◆ **Exercises to complete**:
1 - In the excerpt on CAPTCHA alternatives, swap "CAPTCHA" for "verification test" and write out the passage that begins with the words "Just be careful" and ends after "another random thing.".
2 - Continue the excerpt on CAPTCHA alternatives from the point at which it stops.

◆ **Source excerpt**:
I am sure most of the pages build with the controls (buttons, links, etc.) which supports mouseovers.

  • Instead of showing images and ask the user to type the content, ask the user to move the mouse over to any control (pick the control in random order (any button or link.))
  • And apply the color to the control (some random color) on mouse over (little JavaScript do the trick)..
  • then let the user to enter the color what he/she has seen on mouse over.

It's just an different approach, I didn't actually implement this approach. But this is possible.

2
votes

Just be careful about cultural bias in any question based CAPTCHA.

Bias in Intelligence Testing

2
votes

Use a simple text CAPTCHA and then ask the users to enter the answer backwards or only the first letter, or the last, or another random thing.

Another idea is to make a ASCII image, like this (from Portal game end sequence):

                             .,---.
                           ,/XM#MMMX;,
                         -%##########M%,
                        -@######%  $###@=
         .,--,         -H#######$   $###M:
      ,;$M###MMX;     .;##########$;HM###X=
    ,/@##########H=      ;################+
   -+#############M/,      %##############+
   %M###############=      /##############:
   H################      .M#############;.
   @###############M      ,@###########M:.
   X################,      -$=X#######@:
   /@##################%-     +######$-
   .;##################X     .X#####+,
    .;H################/     -X####+.

◆ **Recorded data**:
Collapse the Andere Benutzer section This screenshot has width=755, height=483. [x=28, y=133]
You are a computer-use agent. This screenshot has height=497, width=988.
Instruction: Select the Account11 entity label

◆ **The answers**:
1 -
Just be careful about cultural bias in any question based verification test.

Bias in Intelligence Testing

2
votes

Use a simple text verification test and then ask the users to enter the answer backwards or only the first letter, or the last, or another random thing.

2 -
      ,;X##############,       .MM/
         ,:+$H@M#######M#$-    .$$=
              .,-=;+$@###X:    ;/=.
                     .,/X$;   .::,
                         .,    ..  

And give the user some options like: IS A, LIE, BROKEN HEART, CAKE.

2
votes

My solution was to put the form on a separate page and pass a timestamp to it. On that page I only display the form if the timestamp is valid (not too fast, not too old). I found that bots would always hit the submission page directly and only humans would navigate there correctly.

Won't work if you have the form on the content page itself like you do now, but you could show/hide the link to the special submission page based on NoScript. A minor inconvienience for such a small percentage of users.

2
votes

The fix-the-syntax-error CAPTCHA:

echo "Hello, world!;
for (int $i = 0; $i < 10; $i ++ {
  echo $i /*
}

The parens and quotes are randomly removed.

Bots can automatically check syntax errors, but they don't know how to fix them!

1
vote

@pc1oad1etter I also noticed that after doing my post. However, it's just an idea and not the actual implementation. Varying the font or using different colours instead of bold/italics would easily address usability issues.

1
vote

@rob

What about a honeypot captcha? Wow, so simple! Looks good! Although they have highlighted the accessibility issue.. Do you think that this would be a problem at SO? I personally find it hard to imagine developers/programmers that have difficulty reading the screen to the point where they need a screen reader?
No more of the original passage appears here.